**Data**
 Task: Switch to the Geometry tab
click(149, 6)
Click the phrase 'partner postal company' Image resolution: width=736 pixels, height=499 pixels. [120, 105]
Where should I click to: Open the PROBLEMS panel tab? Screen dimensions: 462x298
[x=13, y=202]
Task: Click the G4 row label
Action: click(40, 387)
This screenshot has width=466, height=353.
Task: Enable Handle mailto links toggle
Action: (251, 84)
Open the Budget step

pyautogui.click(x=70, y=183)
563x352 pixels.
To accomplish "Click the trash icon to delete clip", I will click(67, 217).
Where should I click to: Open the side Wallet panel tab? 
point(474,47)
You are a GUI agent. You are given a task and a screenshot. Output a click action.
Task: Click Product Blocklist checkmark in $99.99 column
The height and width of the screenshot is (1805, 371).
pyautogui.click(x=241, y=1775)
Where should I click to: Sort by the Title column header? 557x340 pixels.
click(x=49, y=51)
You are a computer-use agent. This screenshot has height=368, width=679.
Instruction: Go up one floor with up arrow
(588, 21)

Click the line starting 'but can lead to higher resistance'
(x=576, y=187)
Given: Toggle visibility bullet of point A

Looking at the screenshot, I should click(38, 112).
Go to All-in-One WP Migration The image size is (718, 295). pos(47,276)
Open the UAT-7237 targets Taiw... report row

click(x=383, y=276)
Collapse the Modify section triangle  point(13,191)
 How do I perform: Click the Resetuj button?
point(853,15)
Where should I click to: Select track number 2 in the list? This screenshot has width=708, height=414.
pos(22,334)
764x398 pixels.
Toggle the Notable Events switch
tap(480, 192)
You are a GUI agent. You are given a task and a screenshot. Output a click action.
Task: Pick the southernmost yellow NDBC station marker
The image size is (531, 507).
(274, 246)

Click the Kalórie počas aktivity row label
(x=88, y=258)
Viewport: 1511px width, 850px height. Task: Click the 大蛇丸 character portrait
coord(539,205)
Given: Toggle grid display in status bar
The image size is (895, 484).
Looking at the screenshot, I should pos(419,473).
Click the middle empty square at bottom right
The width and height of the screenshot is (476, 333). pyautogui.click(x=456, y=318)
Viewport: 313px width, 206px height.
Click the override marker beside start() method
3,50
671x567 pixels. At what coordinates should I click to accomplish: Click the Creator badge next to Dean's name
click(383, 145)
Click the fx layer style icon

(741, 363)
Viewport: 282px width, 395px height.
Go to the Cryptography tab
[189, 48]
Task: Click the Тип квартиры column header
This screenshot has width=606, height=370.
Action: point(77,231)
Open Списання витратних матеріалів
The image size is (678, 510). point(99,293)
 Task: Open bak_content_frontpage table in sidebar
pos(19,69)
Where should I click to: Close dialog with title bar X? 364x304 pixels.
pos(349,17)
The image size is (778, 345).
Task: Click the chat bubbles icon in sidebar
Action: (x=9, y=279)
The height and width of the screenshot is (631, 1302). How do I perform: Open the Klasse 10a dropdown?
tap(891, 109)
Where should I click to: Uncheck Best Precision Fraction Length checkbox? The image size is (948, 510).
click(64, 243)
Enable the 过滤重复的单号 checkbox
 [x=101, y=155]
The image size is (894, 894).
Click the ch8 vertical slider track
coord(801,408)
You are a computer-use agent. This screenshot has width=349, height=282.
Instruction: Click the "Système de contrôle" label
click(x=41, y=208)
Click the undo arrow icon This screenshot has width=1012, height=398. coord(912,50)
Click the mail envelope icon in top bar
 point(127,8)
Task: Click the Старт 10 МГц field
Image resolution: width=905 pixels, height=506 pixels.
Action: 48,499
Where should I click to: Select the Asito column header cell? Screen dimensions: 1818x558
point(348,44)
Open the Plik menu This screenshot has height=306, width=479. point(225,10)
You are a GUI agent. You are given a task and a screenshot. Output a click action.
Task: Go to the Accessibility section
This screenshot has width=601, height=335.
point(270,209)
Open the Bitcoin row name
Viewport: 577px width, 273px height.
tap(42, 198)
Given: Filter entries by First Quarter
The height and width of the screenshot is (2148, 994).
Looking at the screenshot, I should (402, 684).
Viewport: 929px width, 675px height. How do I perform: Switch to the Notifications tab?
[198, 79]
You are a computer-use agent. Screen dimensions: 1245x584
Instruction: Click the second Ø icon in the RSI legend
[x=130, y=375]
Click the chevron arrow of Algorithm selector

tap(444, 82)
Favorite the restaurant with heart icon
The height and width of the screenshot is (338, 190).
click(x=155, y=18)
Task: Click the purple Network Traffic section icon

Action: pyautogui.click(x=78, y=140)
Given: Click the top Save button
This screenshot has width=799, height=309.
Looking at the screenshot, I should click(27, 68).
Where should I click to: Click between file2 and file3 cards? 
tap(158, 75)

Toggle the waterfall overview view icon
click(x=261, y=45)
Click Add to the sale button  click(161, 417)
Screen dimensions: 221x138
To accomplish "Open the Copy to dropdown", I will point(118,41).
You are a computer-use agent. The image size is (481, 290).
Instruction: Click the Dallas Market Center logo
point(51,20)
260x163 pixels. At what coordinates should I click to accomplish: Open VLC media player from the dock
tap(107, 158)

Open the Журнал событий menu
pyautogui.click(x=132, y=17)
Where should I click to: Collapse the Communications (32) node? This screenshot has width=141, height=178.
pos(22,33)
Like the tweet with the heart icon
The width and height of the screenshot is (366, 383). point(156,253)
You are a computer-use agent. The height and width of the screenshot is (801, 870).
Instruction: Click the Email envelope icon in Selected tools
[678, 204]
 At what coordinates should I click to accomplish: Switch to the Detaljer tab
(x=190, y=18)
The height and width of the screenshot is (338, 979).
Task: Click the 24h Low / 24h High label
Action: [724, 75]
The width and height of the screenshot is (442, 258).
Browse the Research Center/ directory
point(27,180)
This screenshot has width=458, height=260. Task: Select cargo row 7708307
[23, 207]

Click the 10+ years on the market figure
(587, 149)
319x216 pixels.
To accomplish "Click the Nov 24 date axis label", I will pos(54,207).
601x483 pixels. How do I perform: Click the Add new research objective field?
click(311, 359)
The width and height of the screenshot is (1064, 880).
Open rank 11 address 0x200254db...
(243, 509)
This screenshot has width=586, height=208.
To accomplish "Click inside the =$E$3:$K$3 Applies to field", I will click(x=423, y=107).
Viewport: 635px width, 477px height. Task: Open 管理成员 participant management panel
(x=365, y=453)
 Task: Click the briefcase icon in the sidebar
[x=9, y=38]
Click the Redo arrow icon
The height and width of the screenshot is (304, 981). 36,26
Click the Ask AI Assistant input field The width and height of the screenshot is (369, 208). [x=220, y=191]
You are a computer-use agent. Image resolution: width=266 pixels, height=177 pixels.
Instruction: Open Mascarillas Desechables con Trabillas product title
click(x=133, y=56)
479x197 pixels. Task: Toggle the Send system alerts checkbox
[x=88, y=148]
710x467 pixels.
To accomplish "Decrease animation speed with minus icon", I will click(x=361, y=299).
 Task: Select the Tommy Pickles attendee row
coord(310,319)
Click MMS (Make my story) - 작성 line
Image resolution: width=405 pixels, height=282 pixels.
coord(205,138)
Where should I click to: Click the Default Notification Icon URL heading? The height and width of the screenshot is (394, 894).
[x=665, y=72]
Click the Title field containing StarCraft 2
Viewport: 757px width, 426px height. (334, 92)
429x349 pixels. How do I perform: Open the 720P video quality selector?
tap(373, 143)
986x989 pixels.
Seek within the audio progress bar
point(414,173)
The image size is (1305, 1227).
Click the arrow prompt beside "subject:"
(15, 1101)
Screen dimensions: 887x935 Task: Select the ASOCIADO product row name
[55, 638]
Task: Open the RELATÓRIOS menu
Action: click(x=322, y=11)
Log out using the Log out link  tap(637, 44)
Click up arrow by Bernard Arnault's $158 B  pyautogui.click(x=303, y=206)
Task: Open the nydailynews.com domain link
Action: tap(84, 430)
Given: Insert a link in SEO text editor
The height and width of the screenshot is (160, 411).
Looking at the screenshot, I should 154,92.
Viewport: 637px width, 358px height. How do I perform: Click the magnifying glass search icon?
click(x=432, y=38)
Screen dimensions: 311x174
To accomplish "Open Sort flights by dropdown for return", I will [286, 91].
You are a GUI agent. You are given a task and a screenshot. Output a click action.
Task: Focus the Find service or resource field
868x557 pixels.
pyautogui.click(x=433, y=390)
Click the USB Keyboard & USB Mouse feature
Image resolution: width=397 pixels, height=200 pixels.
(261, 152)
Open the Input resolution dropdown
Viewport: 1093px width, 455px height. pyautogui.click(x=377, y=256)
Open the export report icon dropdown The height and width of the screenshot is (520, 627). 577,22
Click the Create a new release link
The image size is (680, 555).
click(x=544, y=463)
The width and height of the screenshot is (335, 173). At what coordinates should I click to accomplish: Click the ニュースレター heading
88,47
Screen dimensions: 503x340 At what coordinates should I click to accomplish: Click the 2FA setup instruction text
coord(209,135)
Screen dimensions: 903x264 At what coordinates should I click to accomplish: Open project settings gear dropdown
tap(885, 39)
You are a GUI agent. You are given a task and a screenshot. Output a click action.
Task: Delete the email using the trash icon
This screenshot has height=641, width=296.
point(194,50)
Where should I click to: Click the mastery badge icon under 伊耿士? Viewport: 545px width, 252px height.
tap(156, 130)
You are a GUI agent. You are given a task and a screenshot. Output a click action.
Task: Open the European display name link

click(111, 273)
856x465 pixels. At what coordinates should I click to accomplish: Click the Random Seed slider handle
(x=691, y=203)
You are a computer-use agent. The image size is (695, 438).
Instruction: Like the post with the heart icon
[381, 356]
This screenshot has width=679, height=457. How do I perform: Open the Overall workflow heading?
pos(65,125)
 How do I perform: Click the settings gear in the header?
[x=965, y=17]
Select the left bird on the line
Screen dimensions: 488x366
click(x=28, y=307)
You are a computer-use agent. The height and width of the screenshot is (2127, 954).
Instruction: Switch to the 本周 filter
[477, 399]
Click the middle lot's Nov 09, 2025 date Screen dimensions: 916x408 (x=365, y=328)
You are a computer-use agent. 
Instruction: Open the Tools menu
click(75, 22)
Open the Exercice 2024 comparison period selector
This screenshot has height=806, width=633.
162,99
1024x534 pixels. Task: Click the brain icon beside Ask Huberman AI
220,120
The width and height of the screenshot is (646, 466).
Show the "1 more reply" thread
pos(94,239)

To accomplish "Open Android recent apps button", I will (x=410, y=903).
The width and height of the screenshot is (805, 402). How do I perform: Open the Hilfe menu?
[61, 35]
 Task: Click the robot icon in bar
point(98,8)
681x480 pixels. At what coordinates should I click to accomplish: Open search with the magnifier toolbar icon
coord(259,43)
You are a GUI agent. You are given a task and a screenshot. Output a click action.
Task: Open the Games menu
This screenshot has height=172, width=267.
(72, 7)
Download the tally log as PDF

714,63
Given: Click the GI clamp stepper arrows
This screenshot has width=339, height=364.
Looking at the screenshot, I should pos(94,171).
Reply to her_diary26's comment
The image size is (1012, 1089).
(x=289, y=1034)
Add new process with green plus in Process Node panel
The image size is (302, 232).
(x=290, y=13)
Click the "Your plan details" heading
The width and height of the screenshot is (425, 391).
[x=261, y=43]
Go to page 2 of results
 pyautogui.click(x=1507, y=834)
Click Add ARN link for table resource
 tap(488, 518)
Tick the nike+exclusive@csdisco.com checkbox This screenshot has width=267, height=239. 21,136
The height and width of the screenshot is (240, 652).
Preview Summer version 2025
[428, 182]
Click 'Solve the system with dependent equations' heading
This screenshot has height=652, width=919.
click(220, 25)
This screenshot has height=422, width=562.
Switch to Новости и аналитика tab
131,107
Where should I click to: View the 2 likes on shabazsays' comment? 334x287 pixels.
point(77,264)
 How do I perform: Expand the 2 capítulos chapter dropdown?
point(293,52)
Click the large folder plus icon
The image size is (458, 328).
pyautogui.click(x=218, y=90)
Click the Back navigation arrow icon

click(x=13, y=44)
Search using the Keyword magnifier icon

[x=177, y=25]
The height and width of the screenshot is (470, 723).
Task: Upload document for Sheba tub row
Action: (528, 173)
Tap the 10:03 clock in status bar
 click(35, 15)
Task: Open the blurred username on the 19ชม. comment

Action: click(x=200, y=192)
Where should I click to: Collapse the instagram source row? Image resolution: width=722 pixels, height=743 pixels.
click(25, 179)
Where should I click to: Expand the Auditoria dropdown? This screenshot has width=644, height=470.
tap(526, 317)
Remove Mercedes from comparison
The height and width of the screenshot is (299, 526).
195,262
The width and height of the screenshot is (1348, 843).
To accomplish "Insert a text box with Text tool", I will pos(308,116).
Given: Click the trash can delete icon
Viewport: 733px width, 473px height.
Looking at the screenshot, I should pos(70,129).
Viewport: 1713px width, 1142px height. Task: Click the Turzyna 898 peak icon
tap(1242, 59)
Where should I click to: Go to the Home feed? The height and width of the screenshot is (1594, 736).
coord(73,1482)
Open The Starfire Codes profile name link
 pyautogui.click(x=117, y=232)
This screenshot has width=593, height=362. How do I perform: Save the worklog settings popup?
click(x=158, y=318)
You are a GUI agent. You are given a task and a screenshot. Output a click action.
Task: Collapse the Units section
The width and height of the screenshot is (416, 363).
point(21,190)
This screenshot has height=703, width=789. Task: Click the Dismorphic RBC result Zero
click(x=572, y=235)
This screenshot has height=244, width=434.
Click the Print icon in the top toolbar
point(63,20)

**What you need to do**
Which lines above run from the one containing "You are a computer-use agent. The image size is (481, 290)." down to the one containing "The width and height of the screenshot is (442, 258)."? Repeat exactly those, both ends included, and nothing else.

**Task output**
You are a computer-use agent. The image size is (481, 290).
Instruction: Click the Dallas Market Center logo
point(51,20)
260x163 pixels. At what coordinates should I click to accomplish: Open VLC media player from the dock
tap(107, 158)

Open the Журнал событий menu
pyautogui.click(x=132, y=17)
Where should I click to: Collapse the Communications (32) node? This screenshot has width=141, height=178.
pos(22,33)
Like the tweet with the heart icon
The width and height of the screenshot is (366, 383). point(156,253)
You are a computer-use agent. The height and width of the screenshot is (801, 870).
Instruction: Click the Email envelope icon in Selected tools
[678, 204]
 At what coordinates should I click to accomplish: Switch to the Detaljer tab
(x=190, y=18)
The height and width of the screenshot is (338, 979).
Task: Click the 24h Low / 24h High label
Action: [724, 75]
The width and height of the screenshot is (442, 258).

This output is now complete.